A Note on Quantum Threats

While today's blockchain security relies on cryptographic functions like SHA-256, researchers are already exploring how quantum computing may impact these foundations. For example, Grover’s algorithm could reduce the complexity of finding hash collisions, potentially weakening the difficulty of Proof of Work. However, this threat remains mostly theoretical at present. The blockchain community continues to monitor quantum advances closely, and research into quantum-resistant cryptography is already underway.

Hashes Are Finite, so Are Collisions Possible?
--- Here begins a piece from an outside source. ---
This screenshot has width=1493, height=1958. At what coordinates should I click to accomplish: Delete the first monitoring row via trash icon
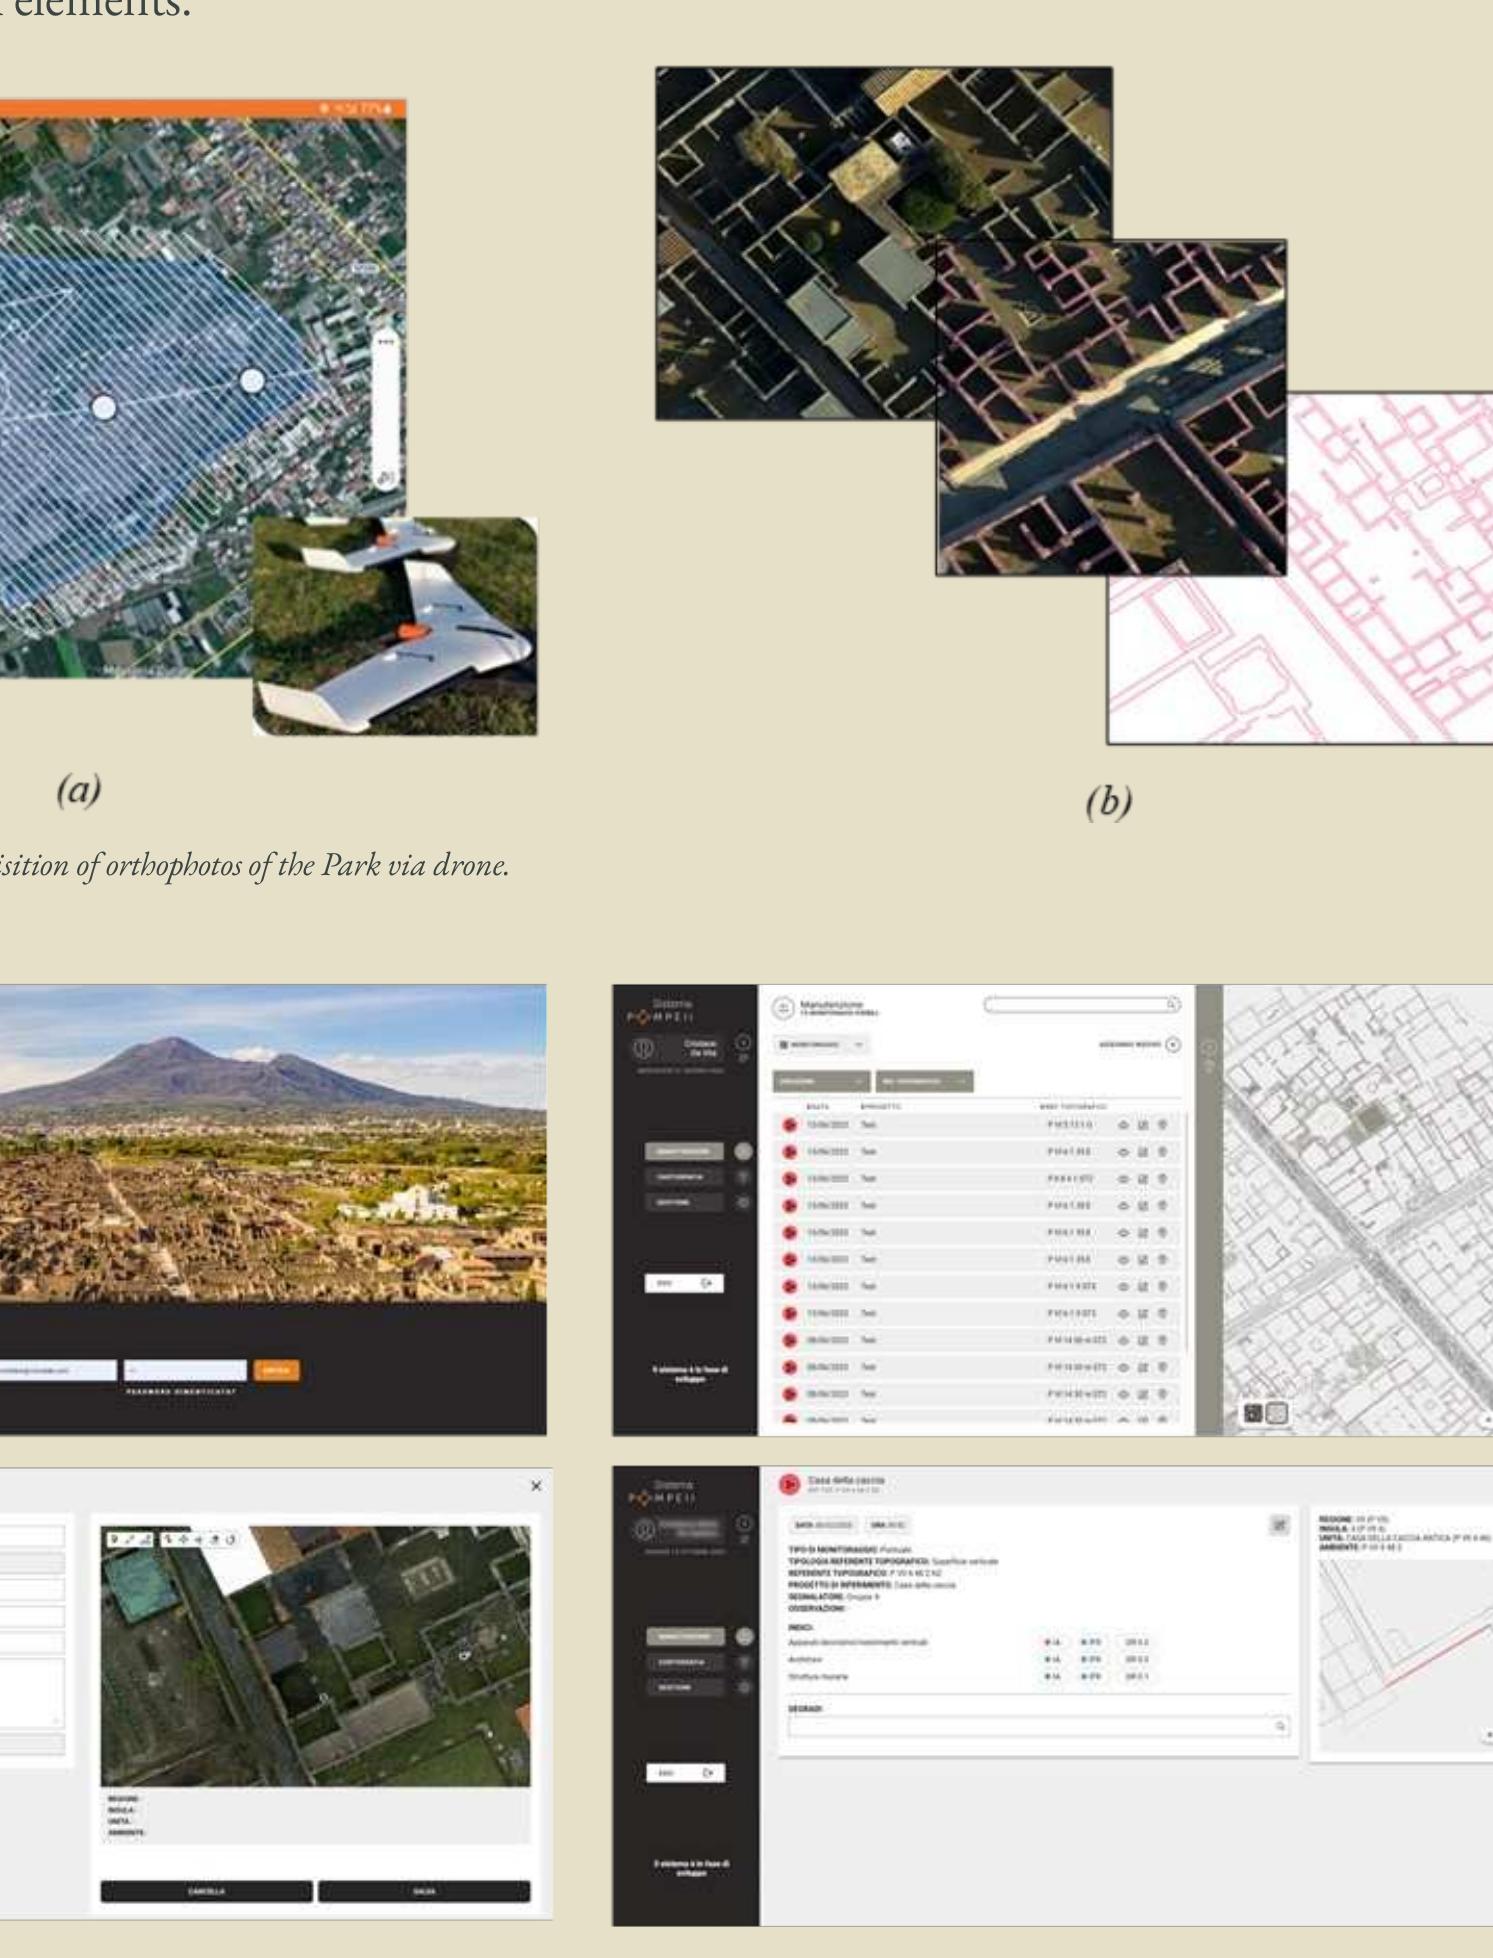click(1162, 1125)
One common question is whether two different inputs could ever produce the same hash. The short answer is yes, hashes are finite, so collisions must exist in theory. But SHA-256 is specifically engineered to make finding such a collision computationally infeasible. To date, no practical collision has been found, and the chances of randomly hitting one are astronomically low, comparable to winning the lottery trillions of times in a row.

How Do Blocks Use Hashes?

A block in the blockchain is essentially a data container. These blocks can be represented by a dictionary or a class. The block will typically contain the following fields:

Index: the position of the block in the blockchain.
Timestamp: the time at which the block was created.
Data: the actual block data (a transaction).
Previous hash: the hash of the previous block.
Hash: the hash of the current block.

Using a Python dictionary, a typical function to create a block could look as follows:

import hashlib
import time
import json

def create_block(index, data, previous_hash):

    timestamp = time.time()            
    data_string = json.dumps(data, sort_keys=True)
    block_string = f"{index}{timestamp}{data_string}{previous_hash}"
    block_hash = hashlib.sha256(block_string.encode()).hexdigest()

    block = {
        "index": index,
        "timestamp": timestamp,
        "data": data,
        "previous_hash": previous_hash,
        "hash": block_hash
    }
    return block

Serializing the block's data using JSON with sorted keys ensures that the same data always results in the same hash. This is a crucial detail when verifying a blockchain's integrity.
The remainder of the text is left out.